Fakat bu sabah cenazesini yıkarken bembeyazdı.

Öyle güzel, öyle yakışıklıydı ki, 15 yıl önce bıyıkları terlememiş delikanlı gibi.

Öyle sıkı sıkıya yummuştu ki gözlerini, bu iğrenç dünyayı ve bu iğrenç suratlarımızı bir daha görme korkusu yaşıyordu sanki.

Kefenledik, gül suyu da döktük.

İki damla yaş süzüldü gözlerimden…

Eve götürdük köyüne, hayalinde ki bitiremediği evinin bahçesine defnettik.

Suçluluğumuzu, son görev kisvesiyle ört bas ederek, vicdanlarımızı rahatlattık.

Bu sistem öldürdü Fuat'ı.

Modern ve yasal tefecilerin eline düşüren bu sistem.

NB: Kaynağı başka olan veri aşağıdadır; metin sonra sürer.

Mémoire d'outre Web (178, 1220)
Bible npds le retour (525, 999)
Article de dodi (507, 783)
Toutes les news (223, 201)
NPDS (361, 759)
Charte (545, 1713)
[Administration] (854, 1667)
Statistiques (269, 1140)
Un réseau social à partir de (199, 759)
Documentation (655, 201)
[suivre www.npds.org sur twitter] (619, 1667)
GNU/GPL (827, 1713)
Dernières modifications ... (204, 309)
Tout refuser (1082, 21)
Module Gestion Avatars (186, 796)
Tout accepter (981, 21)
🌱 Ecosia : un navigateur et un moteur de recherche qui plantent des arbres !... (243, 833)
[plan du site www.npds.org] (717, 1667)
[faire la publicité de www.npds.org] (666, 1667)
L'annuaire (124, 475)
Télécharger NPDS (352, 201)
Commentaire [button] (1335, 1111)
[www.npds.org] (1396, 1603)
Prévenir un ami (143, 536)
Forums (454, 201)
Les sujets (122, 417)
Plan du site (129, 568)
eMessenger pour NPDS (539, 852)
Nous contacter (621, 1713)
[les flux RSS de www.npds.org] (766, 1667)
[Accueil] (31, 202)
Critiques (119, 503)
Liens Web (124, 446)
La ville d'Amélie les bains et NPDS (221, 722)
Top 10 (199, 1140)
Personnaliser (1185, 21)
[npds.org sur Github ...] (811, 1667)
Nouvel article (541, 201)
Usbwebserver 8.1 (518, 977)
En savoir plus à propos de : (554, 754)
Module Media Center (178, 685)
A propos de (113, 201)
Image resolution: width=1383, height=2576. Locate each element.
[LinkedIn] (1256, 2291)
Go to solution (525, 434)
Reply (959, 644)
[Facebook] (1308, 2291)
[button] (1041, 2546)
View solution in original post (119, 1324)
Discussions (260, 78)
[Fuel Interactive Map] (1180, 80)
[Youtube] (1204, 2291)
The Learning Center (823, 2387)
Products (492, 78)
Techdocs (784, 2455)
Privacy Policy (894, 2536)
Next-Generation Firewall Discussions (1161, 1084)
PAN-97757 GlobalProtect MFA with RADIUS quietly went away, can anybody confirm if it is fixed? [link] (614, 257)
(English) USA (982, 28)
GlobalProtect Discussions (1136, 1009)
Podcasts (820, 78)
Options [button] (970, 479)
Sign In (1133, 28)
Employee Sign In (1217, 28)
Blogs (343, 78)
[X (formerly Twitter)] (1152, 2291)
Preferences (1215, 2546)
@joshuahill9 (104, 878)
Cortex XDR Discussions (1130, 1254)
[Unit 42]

Tıpkı onu gömerken el birliği ettiğimiz ve toprak attığımız gibi, her birimiz ayrı bir itekledik Fuat'ı ölümün önüne önüne…

Bankalar ve Tarım Kredi Kooperatifi bunun hesabını vermeli.

Çiftçinin sesini duymayan, yüksek faizle, bu tefecilere boğduran yetkililer istifa etmeli.

Ve biz hepimiz, kendimizden utanmalıyız.